Autre risque, et pas des moindres : le respect du secret professionnel. Une méfiance induite par les traces indélébiles laissées dans les boîtes mail. « Les travailleurs sociaux sont de plus en plus nombreux à préférer rédiger un rapport au format PDF et à n’user de leur messagerie électronique que pour consigner des éléments factuels de date et d’horaires de rendez-vous, par exemple. Ils craignent que des informations confidentielles sur les personnes soient lues par tout le monde mais aussi que des personnes qu’ils accompagnent publient leurs courriels sur les réseaux sociaux. Ces outils réactivent certaines questions essentielles du travail social », admet Didier Dubasque. Si le numérique exige des professionnels des compétences nouvelles et les oblige à interroger leurs pratiques, il n’est pas une finalité. « C’est un support supplémentaire. Mais ce n’est pas parce qu’on n’est pas un as du digital que l’on fait mal son métier. Ce n’est pas blanc ou noir, bien ou mal, c’est juste une autre approche, assure Anne-Sophie Jonquet. En protection de l’enfance, les réseaux sociaux permettent de partager une culture commune avec les jeunes. Mais le cœur de notre métier n’est pas d’apparaître sur Instagram à tout prix. C’est d’être en lien, de savoir engager un dialogue avec l’autre. Or le numérique peut renforcer le sentiment de solitude des travailleurs sociaux. Rien ne remplace le collectif, l’équipe, le sens. Il ne faut pas l’oublier. »

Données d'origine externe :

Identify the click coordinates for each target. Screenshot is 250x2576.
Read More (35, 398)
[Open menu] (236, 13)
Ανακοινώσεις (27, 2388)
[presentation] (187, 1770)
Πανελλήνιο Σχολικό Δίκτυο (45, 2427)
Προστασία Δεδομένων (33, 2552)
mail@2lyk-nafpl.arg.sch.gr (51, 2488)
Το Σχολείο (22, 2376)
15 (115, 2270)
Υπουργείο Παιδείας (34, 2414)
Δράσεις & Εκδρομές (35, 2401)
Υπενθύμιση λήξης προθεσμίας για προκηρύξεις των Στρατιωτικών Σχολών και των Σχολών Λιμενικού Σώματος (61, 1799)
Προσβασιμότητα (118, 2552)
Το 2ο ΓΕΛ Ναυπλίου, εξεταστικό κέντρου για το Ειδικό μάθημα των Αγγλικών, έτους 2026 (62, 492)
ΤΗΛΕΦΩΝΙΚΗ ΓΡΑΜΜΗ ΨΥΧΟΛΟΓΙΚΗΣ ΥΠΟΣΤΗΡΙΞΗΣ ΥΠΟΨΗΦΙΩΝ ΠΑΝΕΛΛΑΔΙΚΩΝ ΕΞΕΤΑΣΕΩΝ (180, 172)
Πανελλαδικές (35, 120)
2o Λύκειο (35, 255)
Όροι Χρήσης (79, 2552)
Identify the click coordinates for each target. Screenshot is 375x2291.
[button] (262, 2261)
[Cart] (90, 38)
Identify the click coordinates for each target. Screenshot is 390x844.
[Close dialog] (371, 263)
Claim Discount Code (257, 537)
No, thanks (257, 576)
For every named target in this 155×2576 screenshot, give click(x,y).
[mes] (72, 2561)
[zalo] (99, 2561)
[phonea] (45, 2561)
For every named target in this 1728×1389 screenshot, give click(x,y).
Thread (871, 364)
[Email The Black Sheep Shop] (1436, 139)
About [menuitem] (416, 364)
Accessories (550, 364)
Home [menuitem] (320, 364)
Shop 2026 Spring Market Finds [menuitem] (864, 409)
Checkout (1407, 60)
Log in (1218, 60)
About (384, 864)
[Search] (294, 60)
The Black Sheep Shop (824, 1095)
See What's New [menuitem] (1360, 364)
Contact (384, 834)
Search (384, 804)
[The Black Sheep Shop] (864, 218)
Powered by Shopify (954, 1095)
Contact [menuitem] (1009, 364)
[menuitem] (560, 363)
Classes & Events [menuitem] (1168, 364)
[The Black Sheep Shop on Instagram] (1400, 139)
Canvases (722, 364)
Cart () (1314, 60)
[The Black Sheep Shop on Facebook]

Les handicapés, exclus du web

Dans un rapport du 17 septembre 2020 intitulé « Lutte contre l’illectronisme et pour l’inclusion numérique »(1), le Sénat rappelle que 14 millions de Français ne maîtrisent pas les outils digitaux et qu’un Français sur deux n’est pas à l’aise. Les populations illettrées, les détenus, les patients hospitalisés sous contrainte, les migrants… sont les plus touchés. Par ailleurs, une personne exclue du numérique sur cinq est en situation de handicap. En avril dernier, seuls 13 % des démarches administratives en ligne leur étaient accessibles alors que la loi de 2005 annonçait la levée de cet obstacle dès 2011. La dématérialisation des services publics laisse de côté trois Français sur cinq. Ainsi, 12 % des demandeurs d’emploi ne savent pas utiliser internet.

Notes

(1) « Travail social et numérique : évolution ou révolution ? », 40es assises nationales du Cnaemo, sept. 2020.

(2) Comprendre et maîtriser les excès de la société numérique, D. Dubasque – Presses de l’EHESP (2019).

(3) Transition digitale, handicaps et travail social, sous la direction de V. Meyer – LEH Editions (2017).